Le New York Herald avait envoyé à Londres, où Marx résidait, l’un de ses rédacteurs interviewer le chef de l’Internationale pour comprendre le rôle de cette dernière dans l’insurrection parisienne. Publié le 3 juillet 1871, l’entretien sera ensuite reproduit dans Le Gaulois. C’est de cette version en français dont nous faisons état ici.

« On a dit et écrit beaucoup d’absurdités sur les grands projets de révolte tramés par l’Internationale. Il n’y a pas là un mot de vrai », attaque d’emblée Marx. « Il est tout-à-fait faux de dire que les chefs de l’insurrection agissaient en vertu des ordres reçus du Comité central de l’Internationale de Londres. »

Marx reconnaît ensuite avoir donné l’ordre aux insurgés de « marcher sur Versailles », où se trouvait le gouvernement. « S’ils avaient fait cela, le succès était certain », assure-t-il.  « Ils ont perdu cette magnifique occasion par l’incapacité de leurs chefs et à partir de ce moment je prévis le résultat et j’en fis la prédiction à nos comités. »

Les chefs, les voici :

Gustave Flourens, nommé général par la Commune et chargé de sa défense ? « Ce n’était pas un général. C’était un républicain, un grand philanthrope, l’homme le plus bienveillant du monde, un grand savant ; mais il paraissait absolument fou quand il parlait politique, et il n’était pas plus capable de conduire une armée qu’un enfant de dix ans. »

Jules Bergeret, chargé de la défense de la Butte Montmartre ? « Il était complètement incapable. C’était un ambitieux qui n‘avait d’autre recommandation que sa violence. Je ne suis même pas sûr qu’il soit honnête ».

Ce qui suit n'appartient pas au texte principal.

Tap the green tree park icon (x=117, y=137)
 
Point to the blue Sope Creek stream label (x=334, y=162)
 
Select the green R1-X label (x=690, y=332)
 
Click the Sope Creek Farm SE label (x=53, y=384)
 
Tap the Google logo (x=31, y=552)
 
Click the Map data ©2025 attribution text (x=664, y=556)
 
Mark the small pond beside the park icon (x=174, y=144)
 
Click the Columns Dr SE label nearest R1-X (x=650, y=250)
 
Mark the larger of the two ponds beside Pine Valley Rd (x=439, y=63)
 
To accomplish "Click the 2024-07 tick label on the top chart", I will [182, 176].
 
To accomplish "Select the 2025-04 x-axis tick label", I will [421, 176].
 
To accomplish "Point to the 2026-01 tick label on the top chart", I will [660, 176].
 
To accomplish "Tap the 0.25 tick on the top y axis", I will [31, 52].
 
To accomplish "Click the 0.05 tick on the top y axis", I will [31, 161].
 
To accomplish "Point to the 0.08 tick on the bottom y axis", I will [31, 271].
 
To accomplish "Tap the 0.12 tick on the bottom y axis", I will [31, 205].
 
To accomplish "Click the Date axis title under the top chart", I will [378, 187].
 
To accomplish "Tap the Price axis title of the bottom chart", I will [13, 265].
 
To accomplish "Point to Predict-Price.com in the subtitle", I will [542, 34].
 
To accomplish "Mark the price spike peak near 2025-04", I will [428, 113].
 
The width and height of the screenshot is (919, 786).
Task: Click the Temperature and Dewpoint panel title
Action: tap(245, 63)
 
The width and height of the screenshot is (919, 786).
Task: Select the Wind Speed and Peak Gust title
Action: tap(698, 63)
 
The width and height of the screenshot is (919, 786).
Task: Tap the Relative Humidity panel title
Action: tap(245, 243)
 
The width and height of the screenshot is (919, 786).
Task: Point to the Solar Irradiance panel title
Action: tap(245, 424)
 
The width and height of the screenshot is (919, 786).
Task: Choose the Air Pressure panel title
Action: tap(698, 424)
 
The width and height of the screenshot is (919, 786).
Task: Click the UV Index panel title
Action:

Louis Rossel, chef d’état-major de la Commune ? « C’était évidemment un homme très ambitieux, et, je crois, honnête [ …] Cependant il a fait des choses fort étranges », comme de dénoncer des camarades

Adolphe Assi, gouverneur de l’Hôtel de Ville de Paris ? « C’est un idiot, et je doute de son honnêteté. Beaucoup le regardent comme un mouchard, au service du gouvernement de Versailles. »

Napoléon La Cécilia, nommé général commandant de l’armée de la Commune ? « Je le regarde non seulement comme un âne, mais comme un traître. »

Felix Pyat, fondateur du journal communard Le Vengeur ? « Un grand déclamateur et un plus grand lâche encore ».

Henri Rochefort ? « Ce n’était qu’une espèce de bohème littéraire sans autre éducation que celle qu’il a ramassée dans les rues, un grand gamin et rien de plus. »

Victor Hugo, enfin ? « C’est sans contredit un grand poète, mais c’est un de ces hommes toujours prêts à épouser une cause qui plaît à leur imagination. On ne peut compter sur lui. »

 « Les Français ont besoin de recevoir une volée »

En fait Marx avait du mépris non pas seulement pour les malheureux acteurs de la Commune, mais pour les Français en général. Avant même le déclenchement de la guerre de 1870, il avait souhaité la victoire de la Prusse. Dans une lettre adressée à son grand ami Engels, le 20 juillet 1870, donc avant la défaite de Sedan, « Les Français ont besoin de recevoir une volée » proclamait-il noir sur blanc. « Si l’Allemagne l’emporte, ajoutait-il, le centre de gravité du mouvement ouvrier européen se déplacera de France en Allemagne, et il suffit de comparer le mouvement dans les deux pays de 1866 à nos jours pour voir que, du point de vue de la théorie et de l’organisation, la classe ouvrière allemande est supérieure à la française.»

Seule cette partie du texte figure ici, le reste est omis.